Cell encapsulation and activation
GelMA-mTz at 1% w/v was reacted with GFP-TCO at 50–100 µg/mL for one hour at 37 °C. Following, 18% w/v GelMA solution and freshly prepared 25 mg/mL Lithium phenyl-2,4,6-trimethylbenzoylphosphinate (LAP, Sigma 900889) was added to a final concentration of 5–10% w/v GelMA, 0-100 µg/mL GFP-TCO, and 0.25% LAP. Engineered L929 or C3H cell lines were resuspended in this solution at 5–10 × 106 cells/mL. An array of 20 µL droplets of cell-laden hydrogel solutions were pipetted between two 25 × 75 mm glass slides that were thrice treated with GelSlick (Lonza) separated by 3-D-printed 400 μm insert. Gels were crosslinked for 90–180 s at 25 mW/cm2 using an Omnicure2000 and collimating adapter (Excelitas) and transferred to individual wells with DMEM complete. Following 30 min incubation at 37 °C, media was exchanged to fresh DMEM complete. Cell-laden hydrogels were cultured for up to 14 days with media changes every 2 days. In the hydrogel patterning experiment, cell-laden hydrogel solutions containing 0 or 50 μg/mL GFP were pipetted in proximity to each other to initiate limited contact immediately prior to crosslinking. This process led to a stable biphasic gel that was treated similarly as described above. Samples were imaged live with Zeiss Axio Observer Z1 or Zeiss LSM880 confocal microscope. Individual cell mCherry intensity was quantified on ImageJ using constitutive BFP-signal to segment individual cells. Gaussian blur, thresholding, watershed, and analyze particle functions were applied to the BFP channel to create individual selections for each cell. This mask was applied to the corresponding mCherry image to measure the average fluorescence intensity within each cell. Percent activation was determined by the number of BFP+ cells that had a mCherry intensity higher than a defined threshold. For spatial activation within 3-D, line plots were quantified using the “Plot Profile” feature on inverted microscope images in ImageJ and normalized across the entire time course. Evaluation of cell viability was performed using a Live/Dead Viability/Cytotoxicity Kit (Thermo Fisher, L3224) following the manufacturer’s instructions. Briefly, cell-laden gels were incubated in a 2 µM calcein AM and 4 µM EthD-1 solution in PBS for 45 min prior to imaging on a Zeiss LSM880.
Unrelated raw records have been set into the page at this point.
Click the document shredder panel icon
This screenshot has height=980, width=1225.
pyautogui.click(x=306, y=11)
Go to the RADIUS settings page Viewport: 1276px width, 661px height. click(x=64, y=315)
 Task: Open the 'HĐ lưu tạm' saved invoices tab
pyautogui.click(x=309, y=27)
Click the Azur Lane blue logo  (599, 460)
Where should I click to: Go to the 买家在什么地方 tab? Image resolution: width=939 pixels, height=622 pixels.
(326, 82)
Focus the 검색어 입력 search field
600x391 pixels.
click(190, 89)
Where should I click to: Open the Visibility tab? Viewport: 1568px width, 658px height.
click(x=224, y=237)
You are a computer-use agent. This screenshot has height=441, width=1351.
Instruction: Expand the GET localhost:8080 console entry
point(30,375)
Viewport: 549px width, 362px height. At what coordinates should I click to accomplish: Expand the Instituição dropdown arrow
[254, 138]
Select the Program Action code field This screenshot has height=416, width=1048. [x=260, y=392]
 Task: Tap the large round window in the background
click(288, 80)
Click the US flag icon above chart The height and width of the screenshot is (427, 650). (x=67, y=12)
In the co-culture encapsulation experiment, GFP-sender fibroblasts and anti-GFP synNotch receiver cells were co-encapsulated within 5% GelMA hydrogels at a fixed total cell concentration of 20 × 106/mL. The ratio of each cell type was varied. Hydrogels were imaged on an LSM880 and the percent mCherry expression was evaluated using image analysis, where the BFP signal was used to segment individual receiver cells.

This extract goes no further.